Exercise details
Would you pull out every line of the material that contains the string "Open"?

Data to examine
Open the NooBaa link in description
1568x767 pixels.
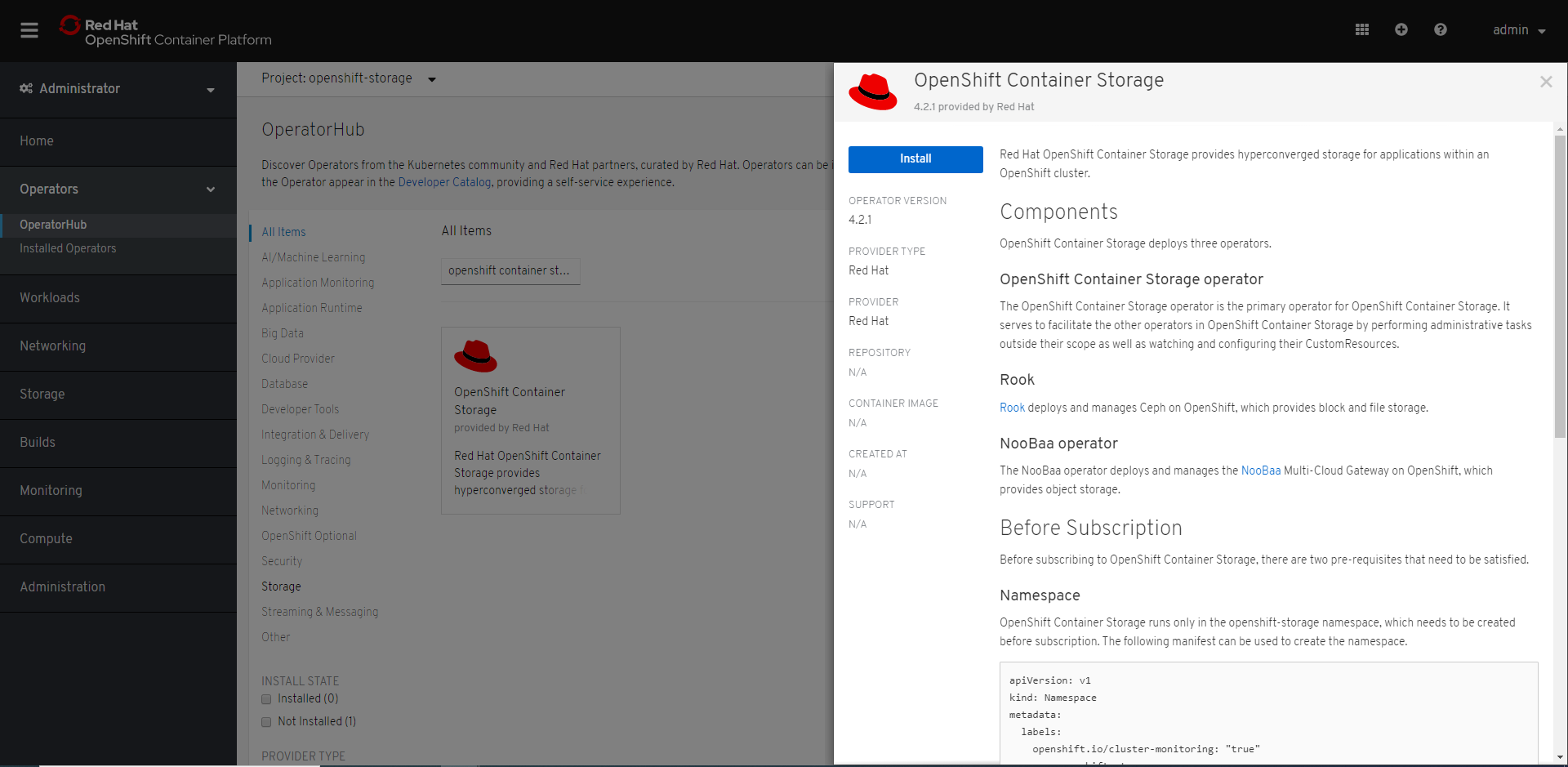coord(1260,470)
---
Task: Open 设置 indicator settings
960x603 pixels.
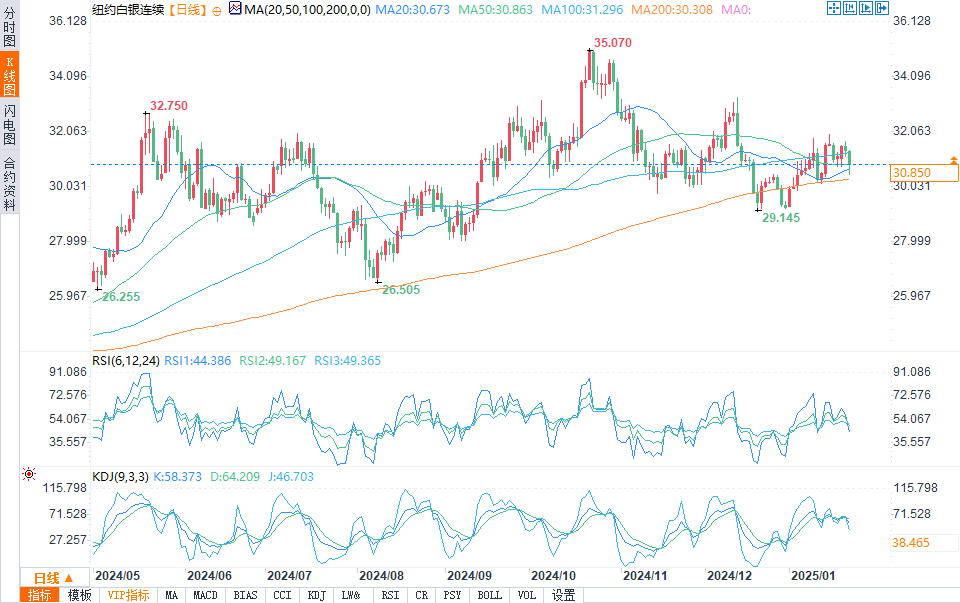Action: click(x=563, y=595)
* * *
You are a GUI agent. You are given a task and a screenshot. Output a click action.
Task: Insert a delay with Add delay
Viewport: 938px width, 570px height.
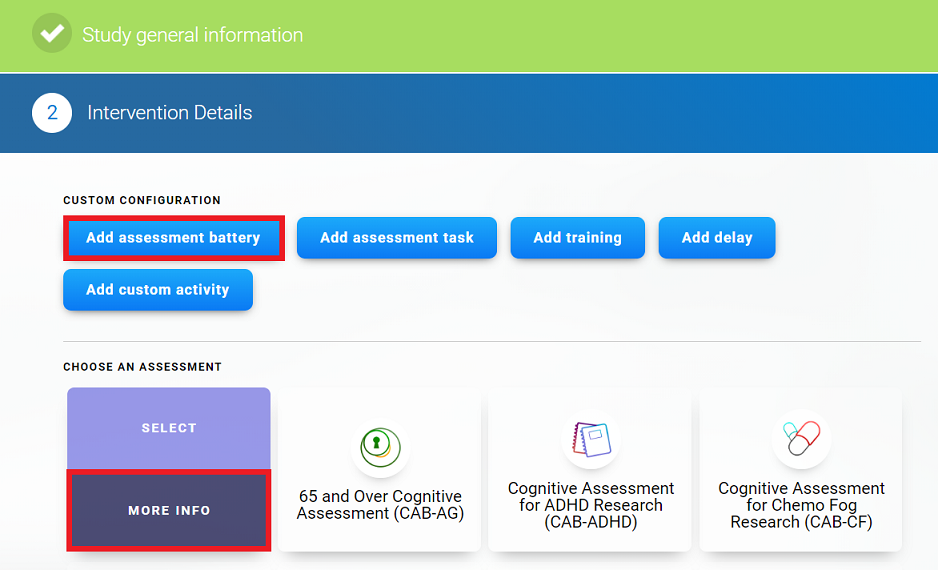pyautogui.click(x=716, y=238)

Answer section
Open the NooBaa link in description
Task: Open 设置 indicator settings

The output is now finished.